Pictures are not part of the answer. Return the lines from the one containing "Task: Open Library in the sidebar" through the end of the data, both included, exactly as they appear.

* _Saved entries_
- - - - -

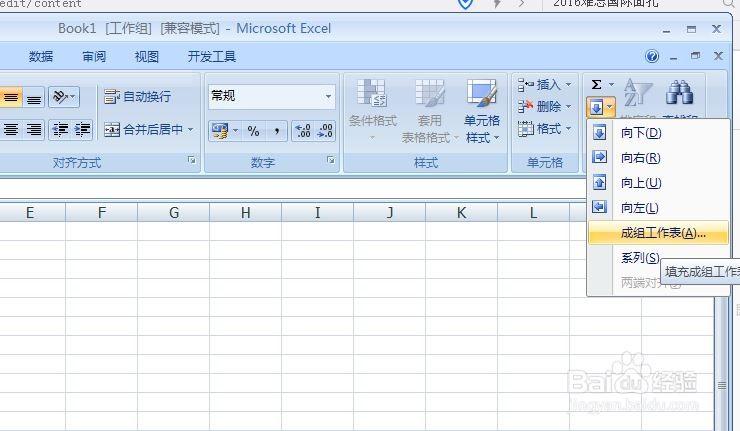Open alignment settings dialog launcher
Screen dimensions: 740x431
(191, 160)
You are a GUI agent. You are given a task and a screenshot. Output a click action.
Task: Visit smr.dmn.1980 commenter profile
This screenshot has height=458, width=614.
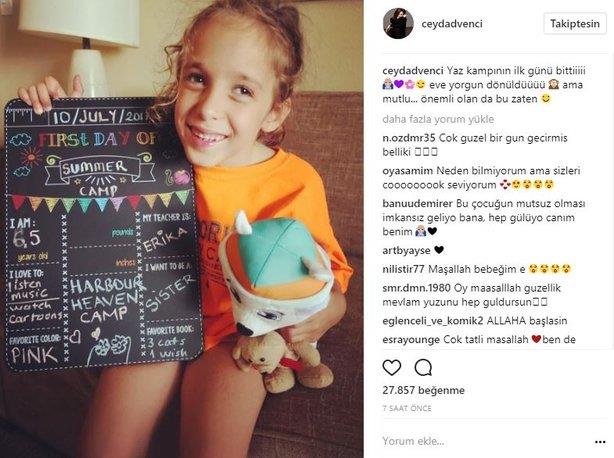point(417,288)
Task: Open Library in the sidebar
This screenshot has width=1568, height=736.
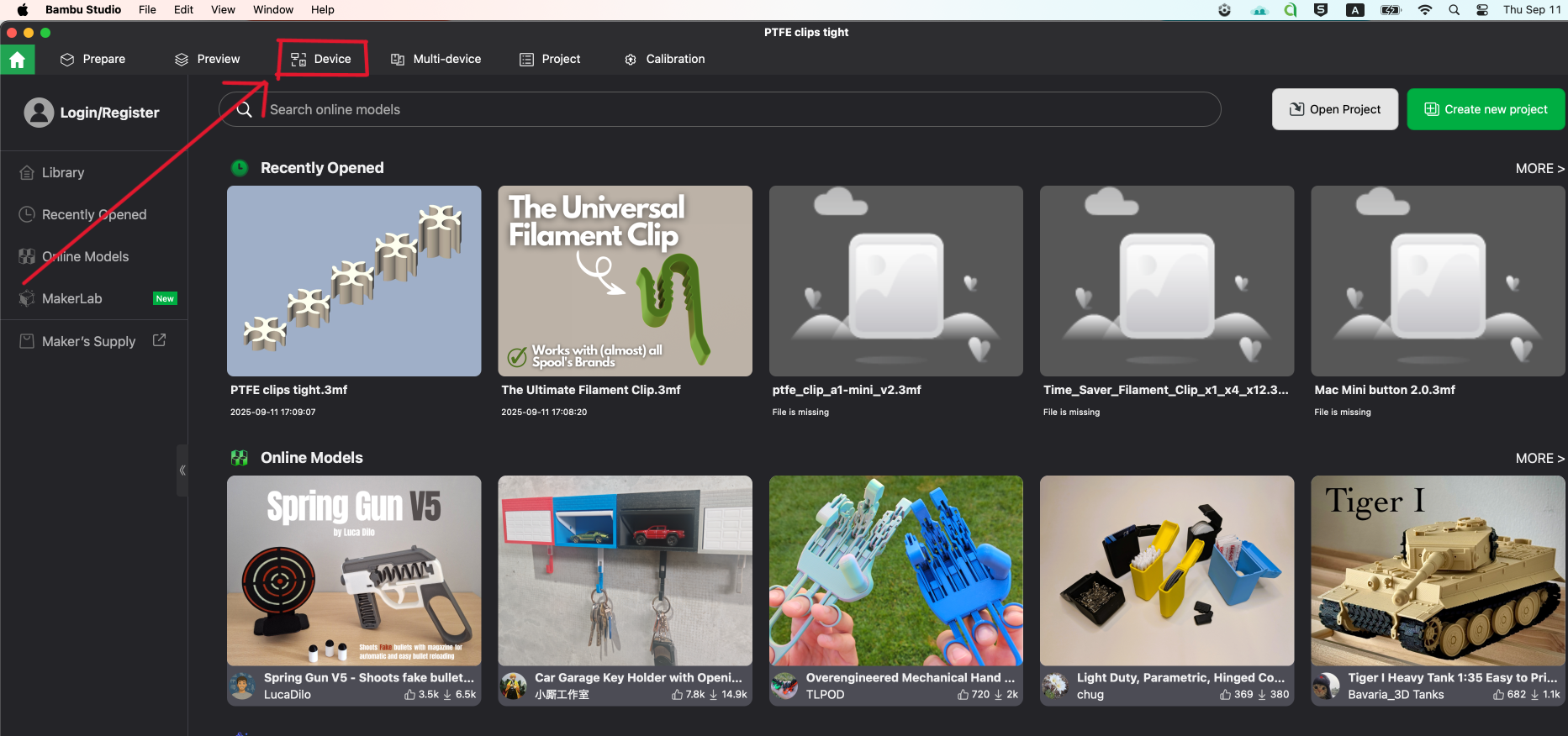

- - - - -

* _Expected answer_
Task: Open Library in the sidebar
This screenshot has width=1568, height=736.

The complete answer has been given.